» Your instructions: Without any pictures, retype exactly the lines from the one with "Task: Click the clipboard icon beside Copy" through the final line of the records.

» Records shown:
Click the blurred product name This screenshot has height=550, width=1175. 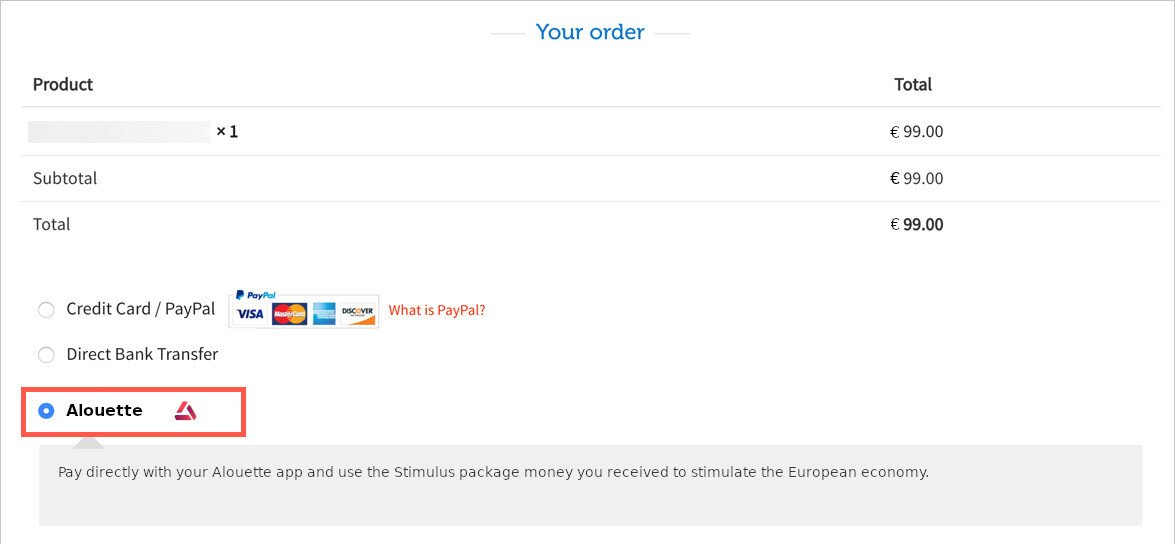119,132
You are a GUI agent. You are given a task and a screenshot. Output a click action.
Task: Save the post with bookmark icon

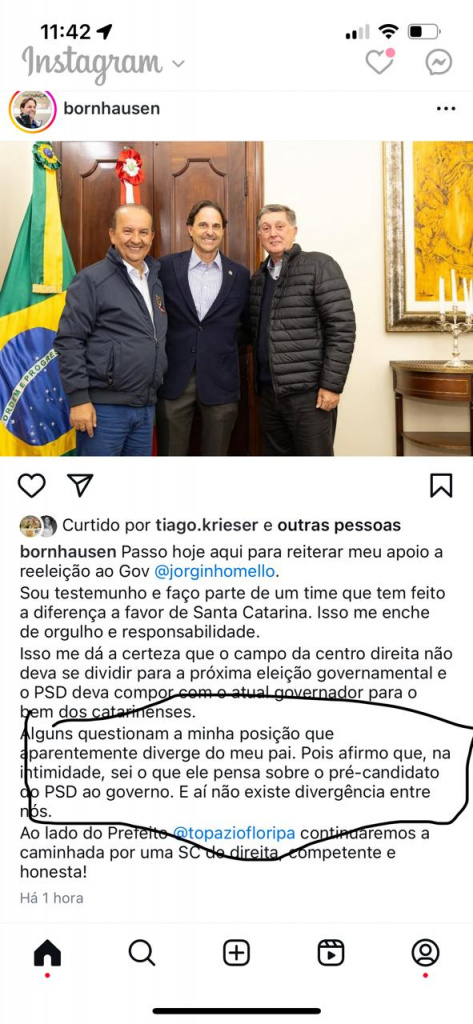click(441, 485)
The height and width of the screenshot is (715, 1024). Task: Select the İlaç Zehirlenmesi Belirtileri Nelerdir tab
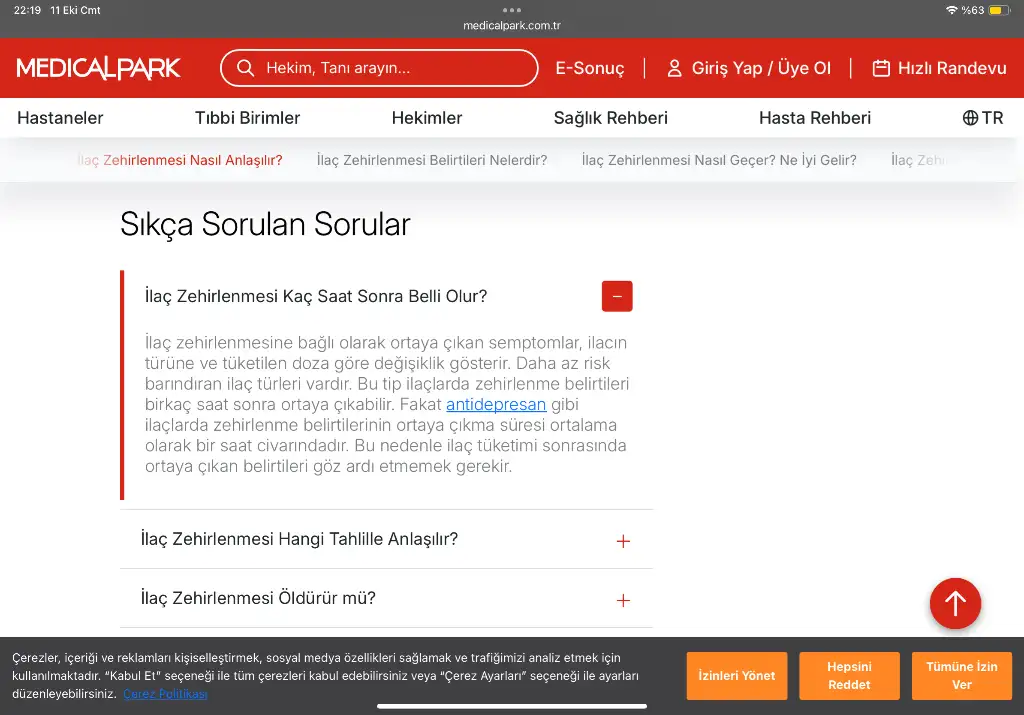click(432, 160)
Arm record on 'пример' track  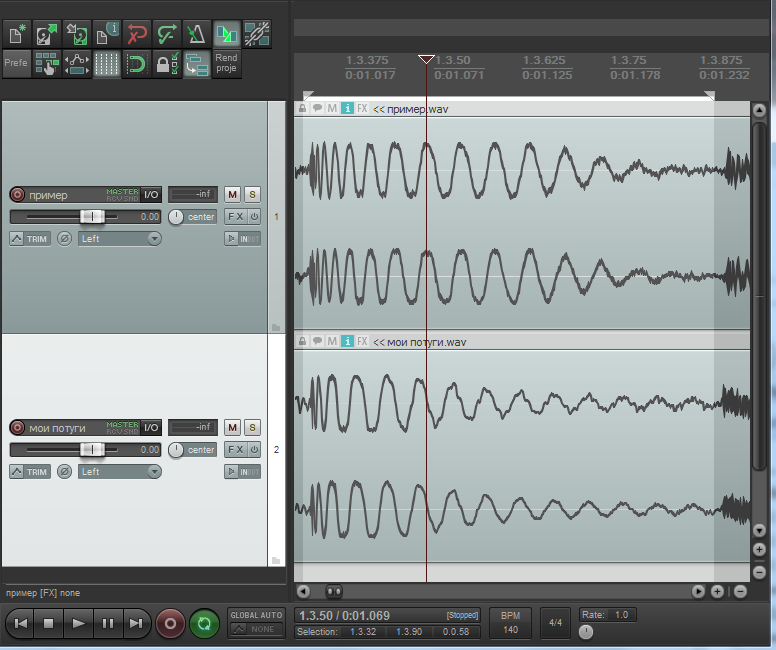17,195
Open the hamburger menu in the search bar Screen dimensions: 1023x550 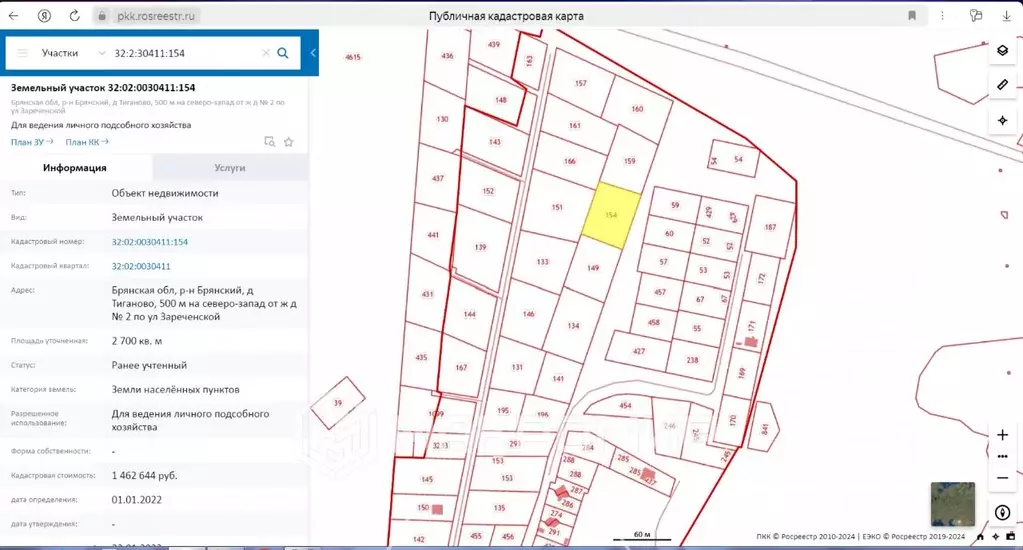[x=22, y=53]
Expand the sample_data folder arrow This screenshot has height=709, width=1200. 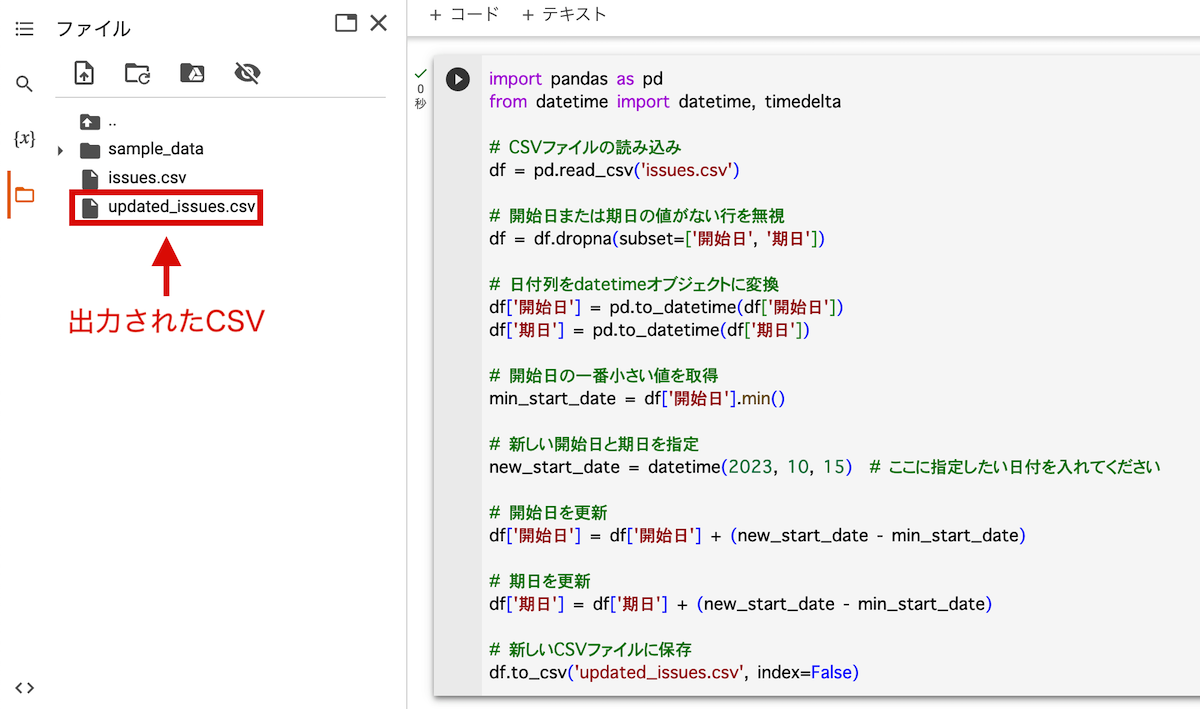[x=61, y=150]
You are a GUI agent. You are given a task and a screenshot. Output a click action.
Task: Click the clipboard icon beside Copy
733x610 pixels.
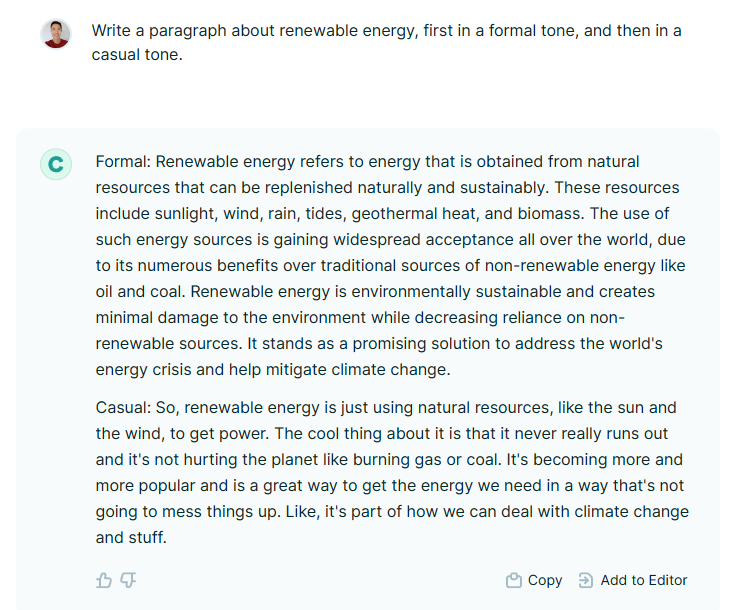[x=514, y=580]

» Problem solution:
Task: Click the clipboard icon beside Copy
733x610 pixels.
[x=514, y=580]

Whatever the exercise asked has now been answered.